You are viewing a plain text version of this content. The canonical link for it is here.
Posted to java-user@lucene.apache.org by jt oob <jt...@yahoo.co.uk> on 2004/05/14 16:19:45 UTC

(Distributed) Search system designs

Hi,

I currently have a working search system based on lucene 1.2 as follows

14 indexes, average size just over 1G, min size 36M, max size 3.3G,
total size 15G.

Search times are currently between 20s and 4 minutes depending on the
query, the system uses a multisearcher to search all indexes. The
indexes are currently all stored on an internal raid.

There are lots of things wrong with the index, including many words
which should be in stop lists which aren't etc.

The search is run on a linux system with 8G of RAM and 2G of swap.

- - - -
I am looking at writing a replacement system, and this time trying to
everything properly, writing document parsers etc.
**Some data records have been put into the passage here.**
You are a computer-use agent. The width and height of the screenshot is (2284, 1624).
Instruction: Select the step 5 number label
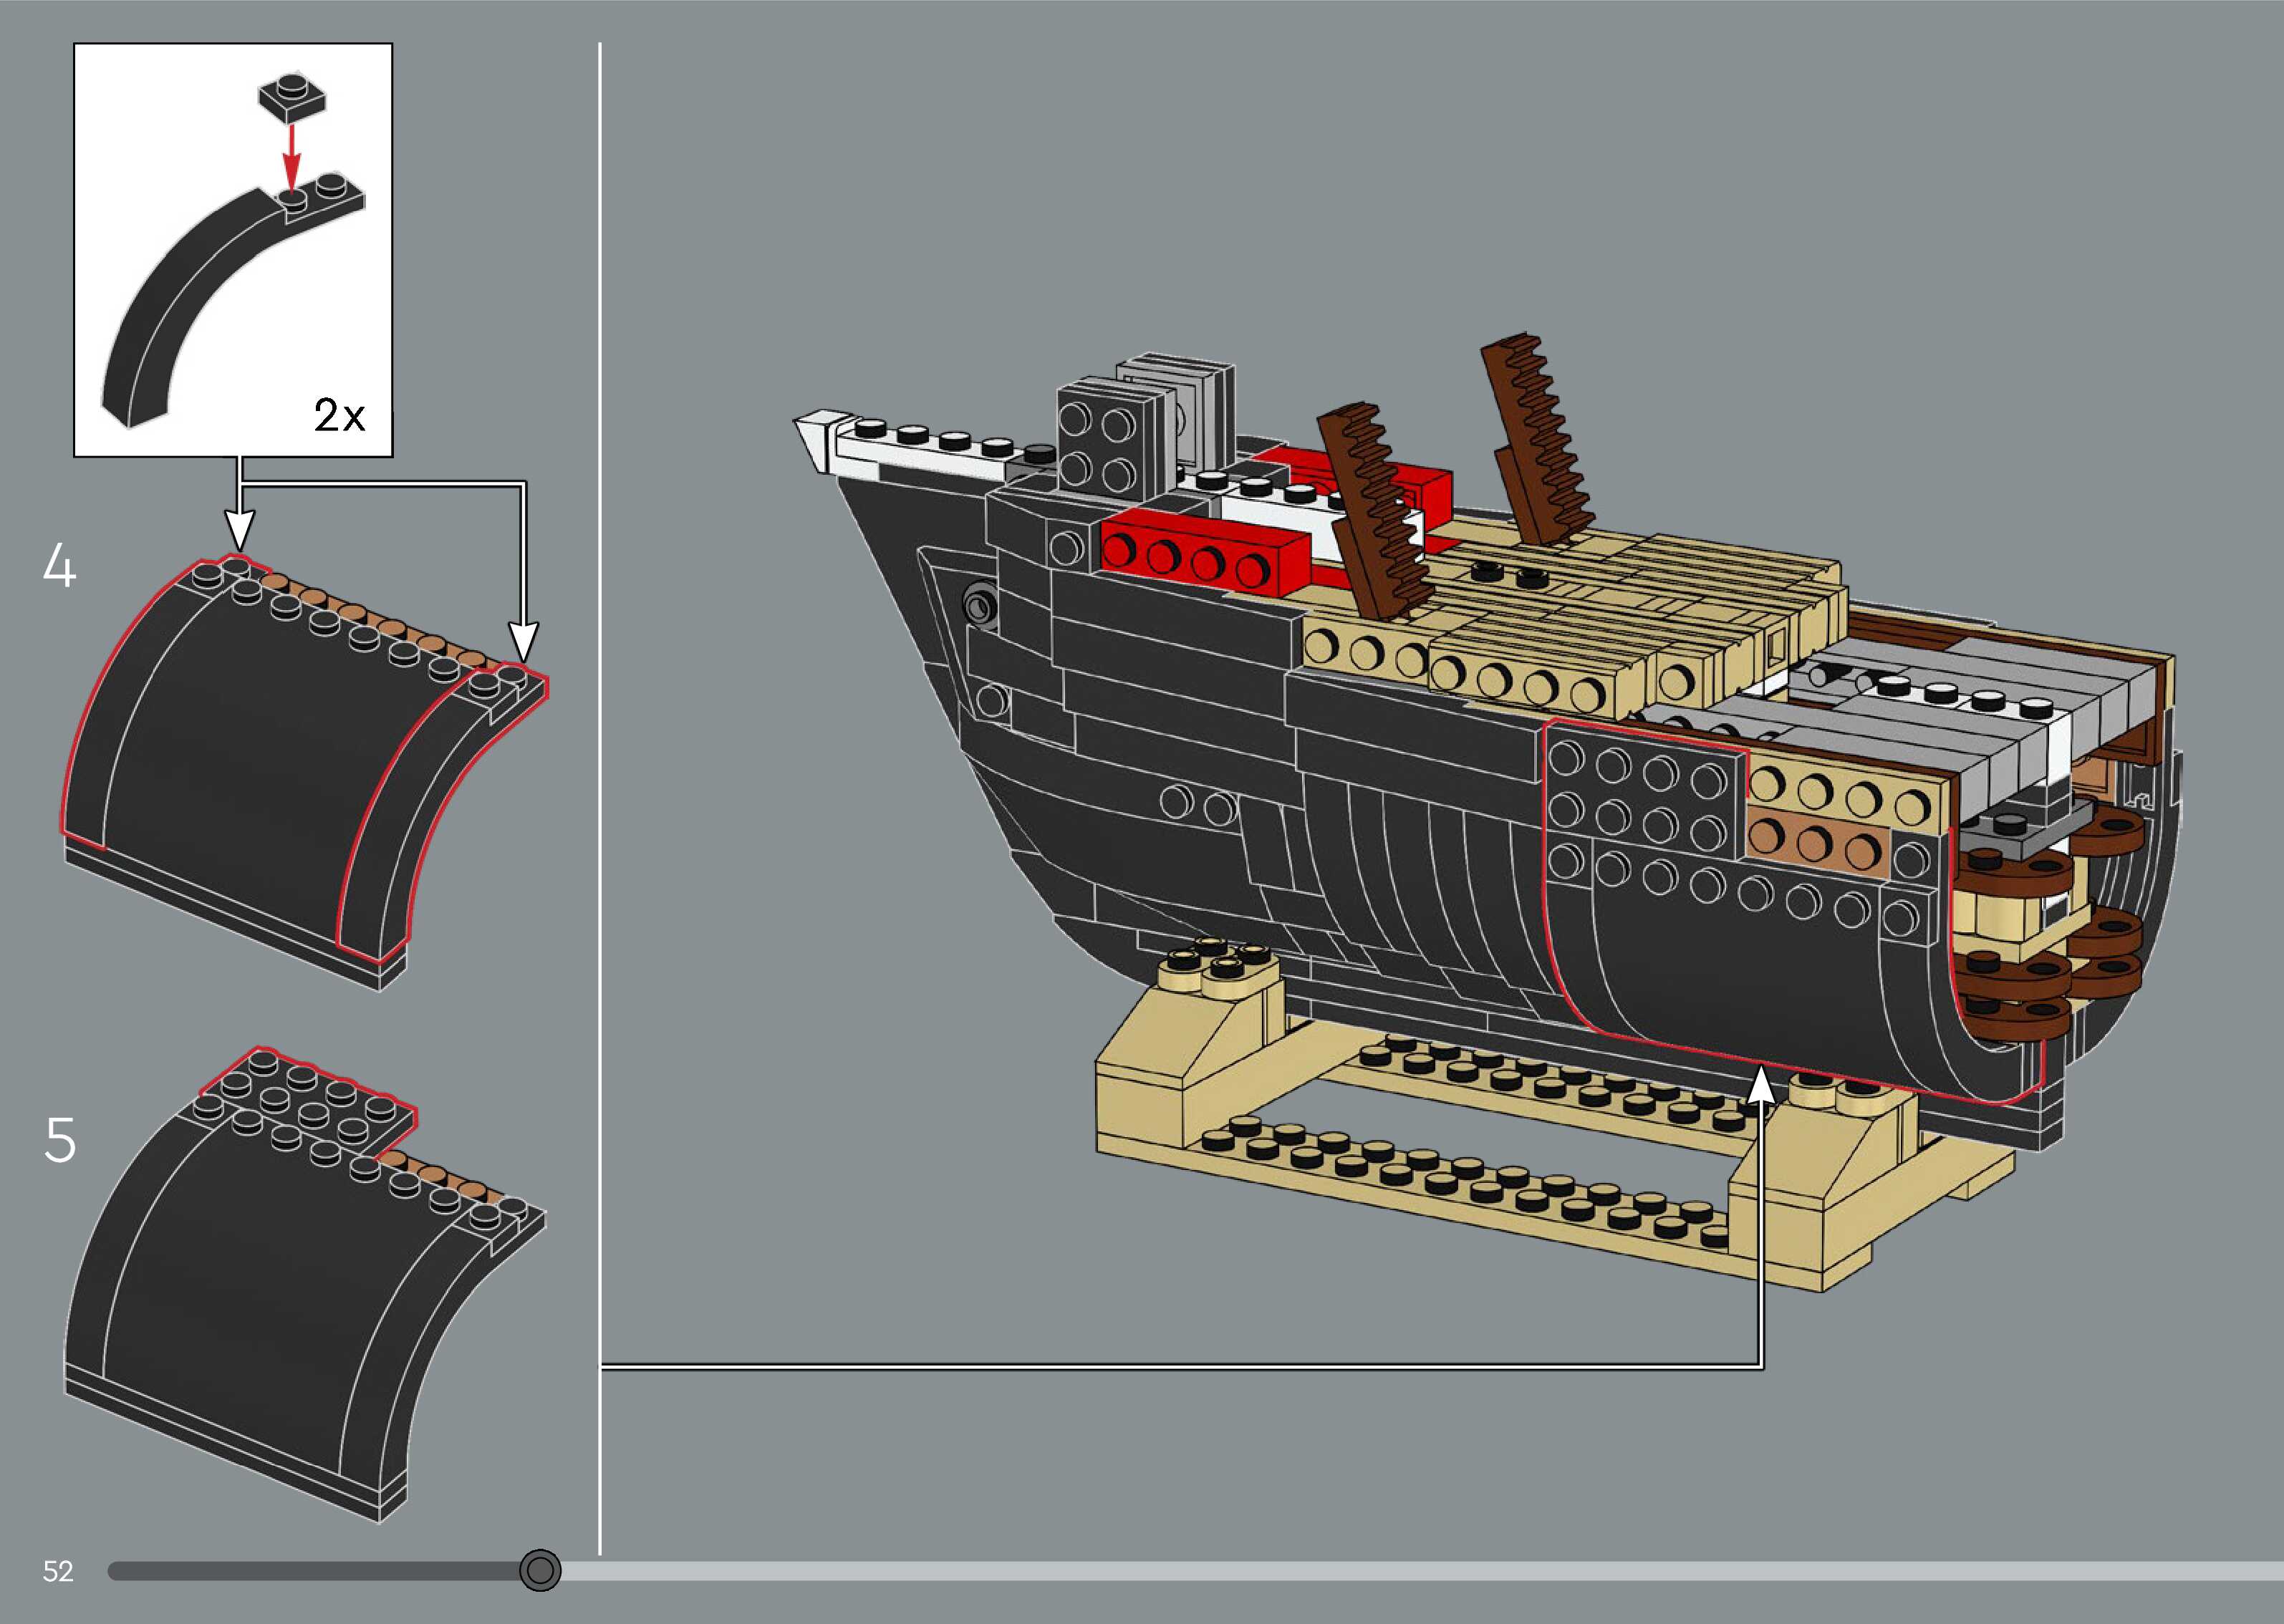[x=60, y=1140]
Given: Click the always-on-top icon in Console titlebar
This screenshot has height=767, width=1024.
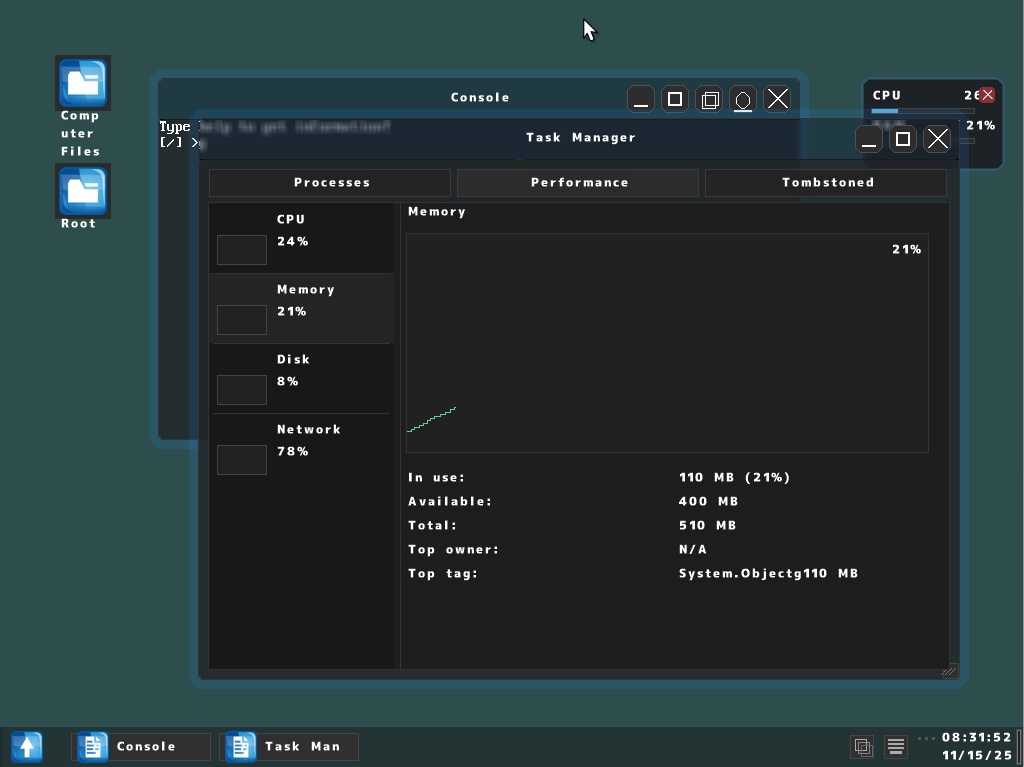Looking at the screenshot, I should [x=742, y=98].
Any pointers would be well recieved!

The questions:

1) The documentation about how to get a basic lucene search going is
great, is there any similar documentation or a HOWTO on how to design
and implement distributed searches?

2) For distributed searches what are the best options for building in
redundancy? Is a large shared storage solution such a SAN required, or
will duplicating indexes on several machines suffice?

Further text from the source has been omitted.